Given the success of Gen V and its connection to its predecessor, many believe it’s the beginning of The Boys turning into a full-fledged shared universe. Amazon execs have already teased a future expansion of The Boys‘ universe and Eric Kripke’s vision for the franchise. Even though the shared universe is still in its early stages, there’s one thing it’s already doing better than two of the biggest established comic book universes.

The Boys universe has a simple timeline

Antony Starr as Homelander in 'Gen V'
(Prime Video)

Gen V recently concluded its first season, which had major connotations for The Boys season 4. Kripke was subsequently asked how long after Gen V‘s season 1 finale The Boys season 4 takes place. Surprisingly, he stated that Gen V‘s final mid-credits scene, which features a direct tie-in to The Boys, only takes place a couple of days after the events of the finale. Not only is there such a small gap between Gen V season 1 and The Boys season 4, but Kripke plans to keep up this simplicity. Explaining the timeline, he told Variety:

So it’s all very modular. It’s like there’s Season 3 of ‘The Boys,’ and then after that ‘Gen V’ takes place, and then after that ‘The Boys’ Season 4 takes place. And then after that, ‘Gen V’ Season 2 takes place.

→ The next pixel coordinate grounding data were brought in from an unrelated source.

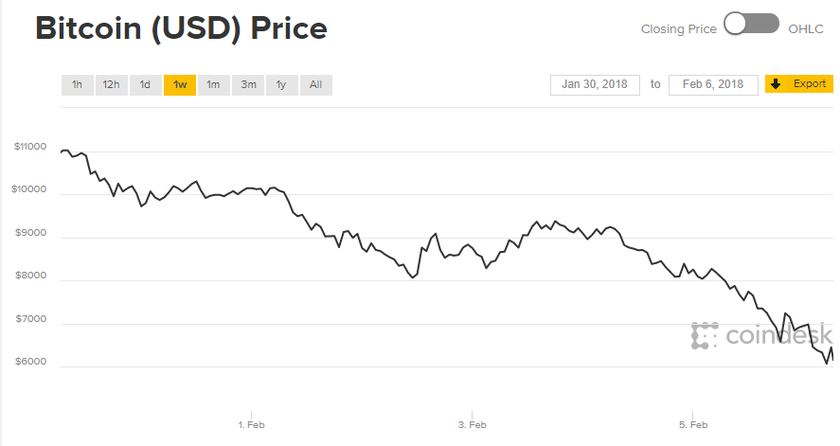The image size is (840, 446).
Task: Switch chart to 1m range
Action: tap(213, 85)
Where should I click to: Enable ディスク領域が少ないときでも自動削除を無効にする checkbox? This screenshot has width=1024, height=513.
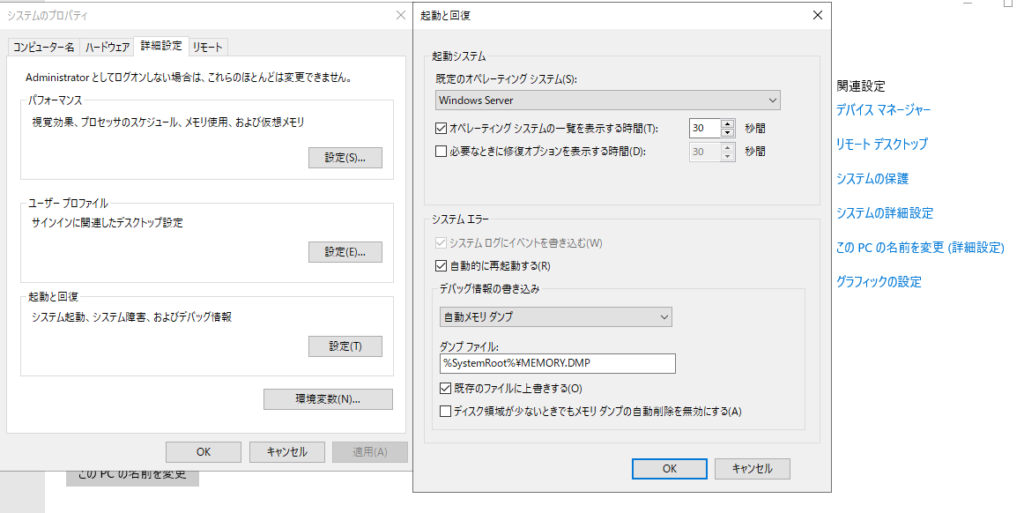click(446, 410)
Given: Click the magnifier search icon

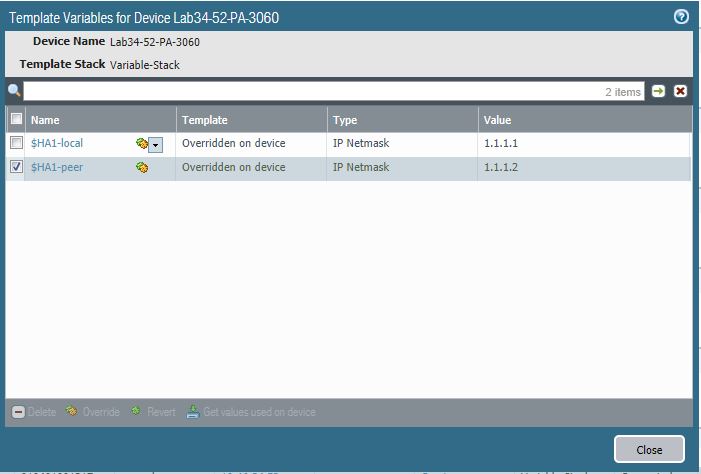Looking at the screenshot, I should (x=14, y=91).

On the surface, this doesn’t sound very significant, as it only seems practical for films and shows to occur in the order in which they’re released. But then we have the MCU and the DCU with their painfully confusing timelines. Fans initially thought the MCU was straightforward, with its films taking place in the years they were released for the most part. Then Spider-Man: Homecoming came out in 2017 but claimed it took place eight years after The Avengers, which would place it in 2020. So, Marvel released an official timeline to fix that error, but made everything else more confusing—plus it introduced the five-year time jump in Avengers: Endgame and the Multiverse to add an extra layer of confusion to every upcoming project.

As for the DCU, we’re not even sure it has a timeline. There are so many standalone films, and it’s hard to see how the majority of them are connected. Additionally, we’re not sure what timeline it’s currently in after The Flash‘s ambiguous ending. James Gunn also decided nothing’s canon for the new DCU until Superman: Legacy, even though some old DCU characters are returning. So, it should be fun trying to figure out a plausible timeline for all of that.

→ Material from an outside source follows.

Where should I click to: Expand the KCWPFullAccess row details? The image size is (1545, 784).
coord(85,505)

Even if The Boys’ universe continues to expand, as long as Kripke is involved, the timeline should remain simple. He also told Variety, “We try to keep the timeline super simple because all that folding-in-on-itself timeline stuff that I think other comic book universes find themselves having to do is just bewildering for me as a viewer.” He concluded by explaining The Boys‘ universe timeline is like “cars on a train” rather than like a “plate of spaghetti” (a reference to the scene in The Flash where Michael Keaton’s Bruce Wayne explains the multiverse to Barry Allen). Of course, the MCU and DCU are still enjoyable, even with their spaghetti timelines. However, there’s an ease to The Boys‘ universe in knowing that there are no tricks or twists and everything happens in a straightforward, linear manner. We don’t have to wonder when Gen V season 1 took place or explain any huge time gaps when The Boys season 4 comes around because it’s all so simple.

The Boys‘ universe is already doing its timeline right, and if it keeps on this simplified track it will have an edge over the MCU and DCU and their muddled timelines.

(featured image: Prime Video)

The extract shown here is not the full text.